This tutorial includes a Cloud Shell walkthrough that uses the Google Cloud client libraries for Python to programmatically call Dataproc gRPC APIs to create a cluster and submit a job to the cluster.
The following sections explain the operation of the walkthrough code contained in the GitHub GoogleCloudPlatform/python-dataproc repository.
Run the Cloud Shell walkthrough
Click Open in Cloud Shell to run the walkthrough.
Understand the code
Application Default Credentials
The Cloud Shell walkthrough in this tutorial provides authentication by using your Google Cloud project credentials. When you run code locally, the recommended practice is to use service account credentials to authenticate your code.
Create a Dataproc cluster
The following values are set to create the cluster:
- The project in which the cluster will be created
- The region where the cluster will be created
- The name of the cluster
- The cluster config, which specifies one master and two primary workers
Default config settings are used for the remaining cluster settings. You can override default cluster config settings. For example, you can add secondary VMs (default = 0) or specify a non-default VPC network for the cluster.

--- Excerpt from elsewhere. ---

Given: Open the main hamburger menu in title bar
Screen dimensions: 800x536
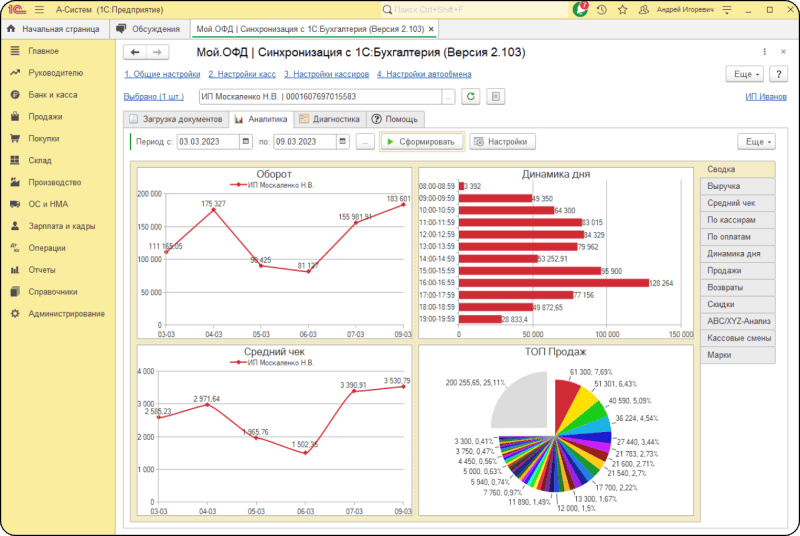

For more information, see CreateCluster.
Submit a job
The following values are set to submit the job:
- The project in which the cluster will be created
- The region where the cluster will be created
- The job config, which specifies the cluster name and the Cloud Storage filepath (URI) of the PySpark job
See SubmitJob for more information.
Delete the cluster
The following values are set to delete the cluster:
- The project in which the cluster will be created
- The region where the cluster will be created
- The name of the cluster
For more information, see the DeleteCluster.